What you are asked to do ▸ Starting with the line that contains "Instruction: Tap 'about", repeat exactly every line through the last one in the records below, and leave out the pictures.

### Entries provided ###

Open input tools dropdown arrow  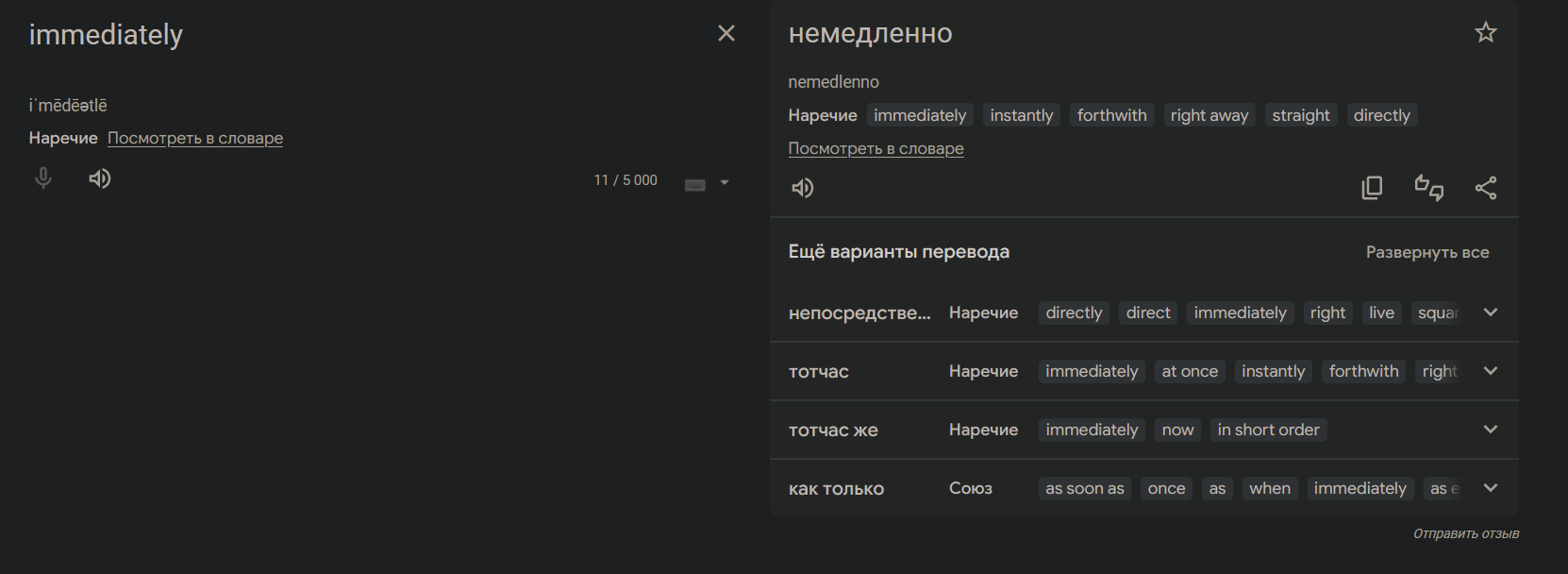click(725, 183)
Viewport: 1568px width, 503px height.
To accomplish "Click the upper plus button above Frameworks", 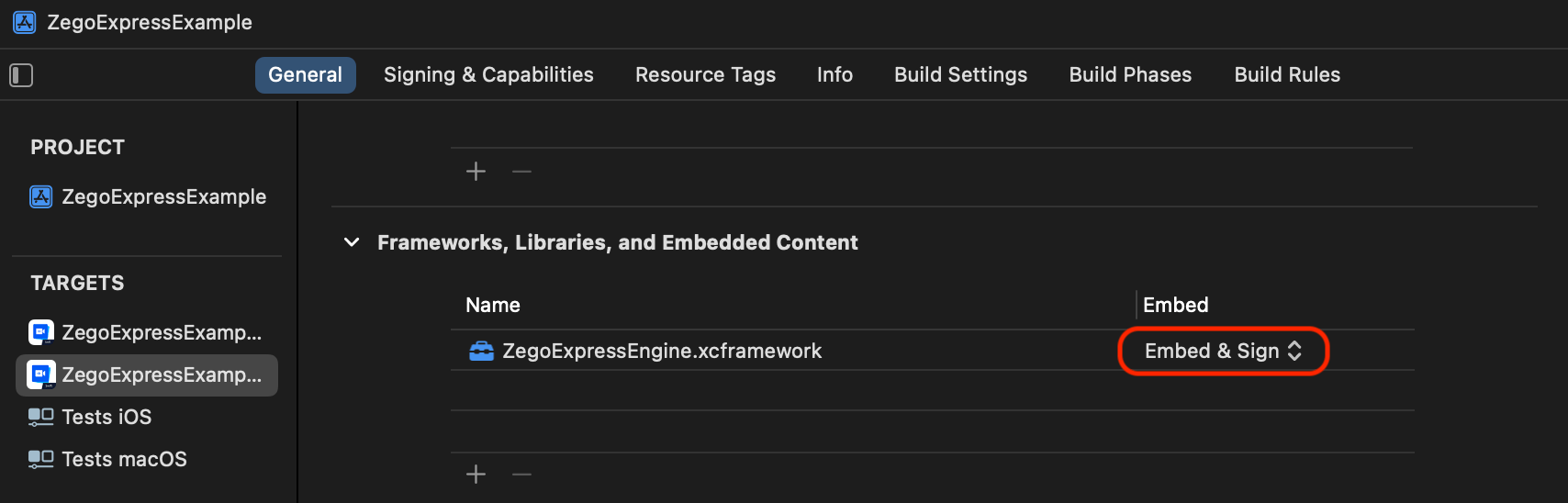I will [x=476, y=171].
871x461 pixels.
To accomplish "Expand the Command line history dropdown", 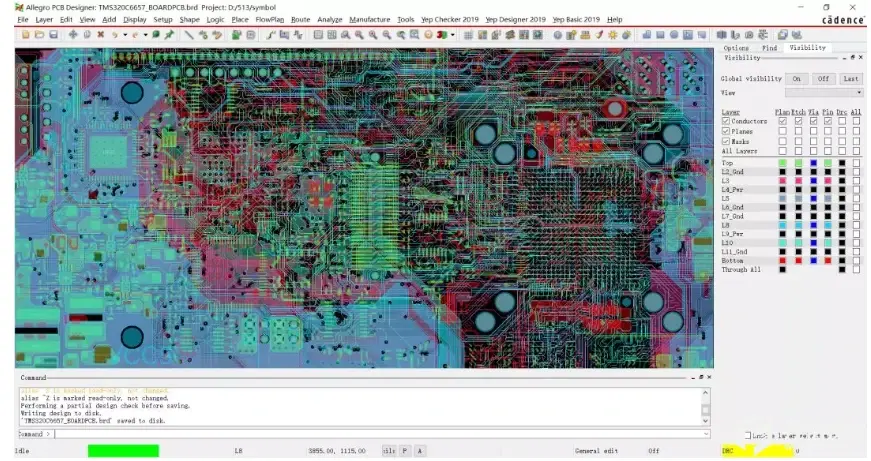I will pyautogui.click(x=706, y=434).
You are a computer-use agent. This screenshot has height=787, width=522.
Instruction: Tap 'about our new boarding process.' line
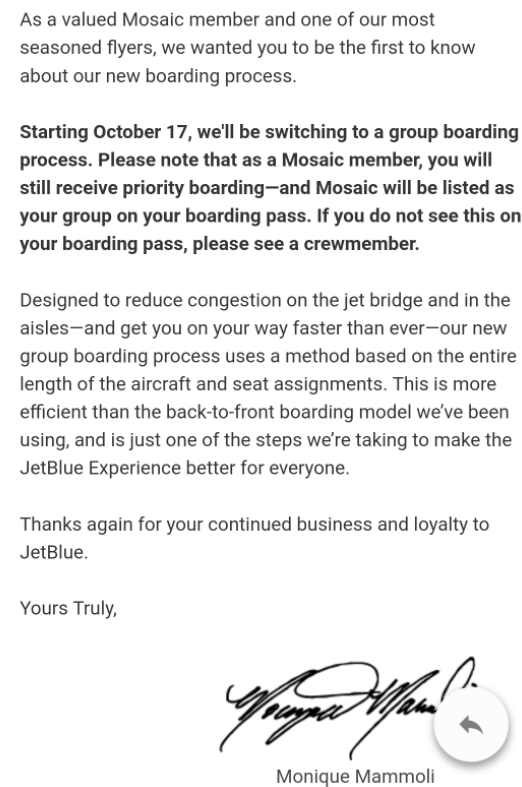[158, 76]
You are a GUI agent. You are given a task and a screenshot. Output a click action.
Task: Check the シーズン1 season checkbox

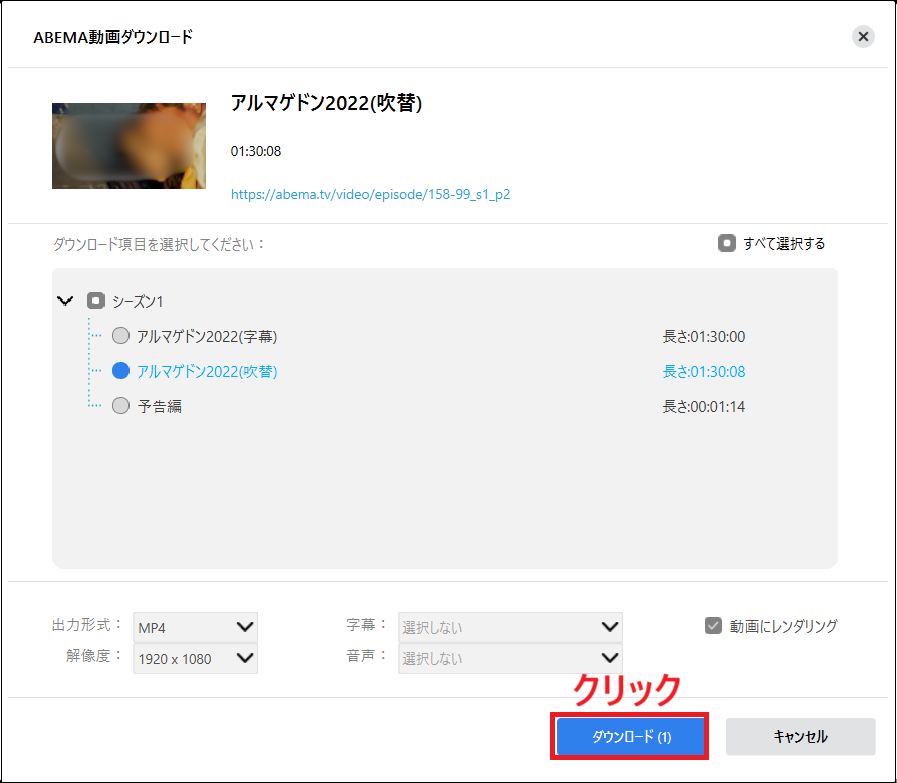(x=95, y=300)
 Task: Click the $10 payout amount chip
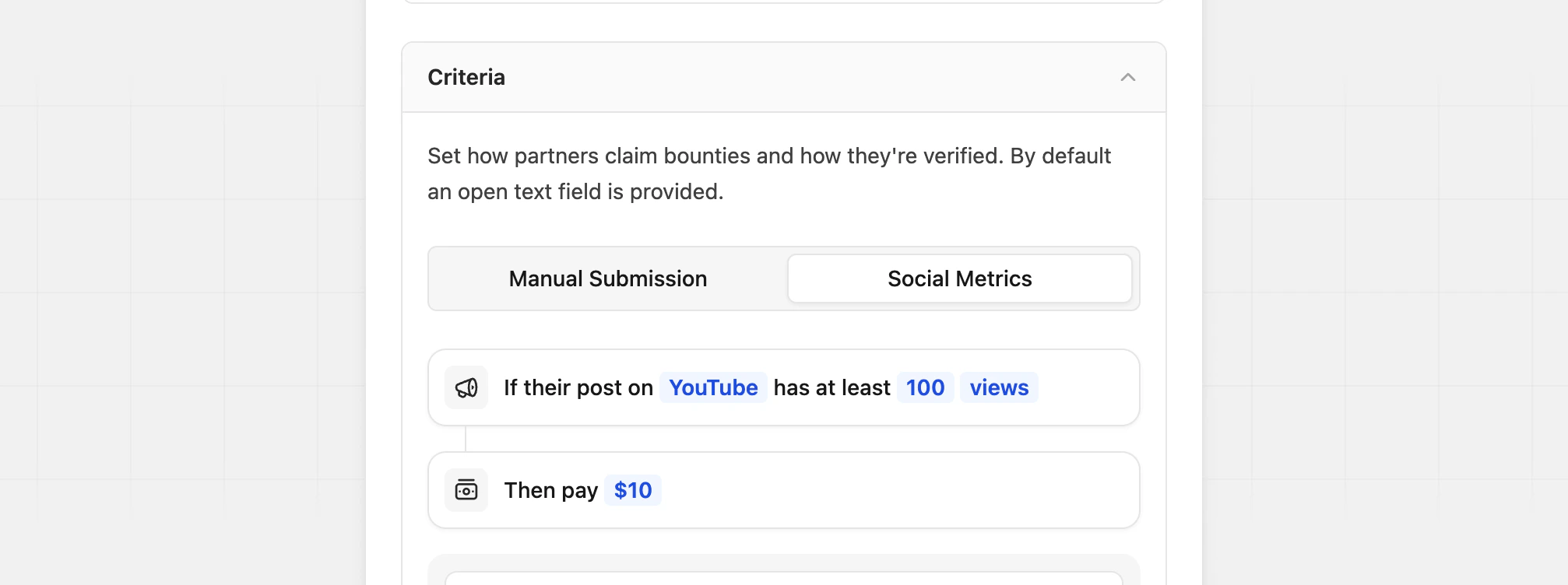tap(632, 490)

###

Answer box ▸
Instruction: Tap 'about our new boarding process.' line
[158, 76]
You are a GUI agent. You are given a task and a screenshot. Output a click action.
Task: Check the シーズン1 season checkbox

(x=95, y=300)
 Task: Click the $10 payout amount chip
tap(632, 490)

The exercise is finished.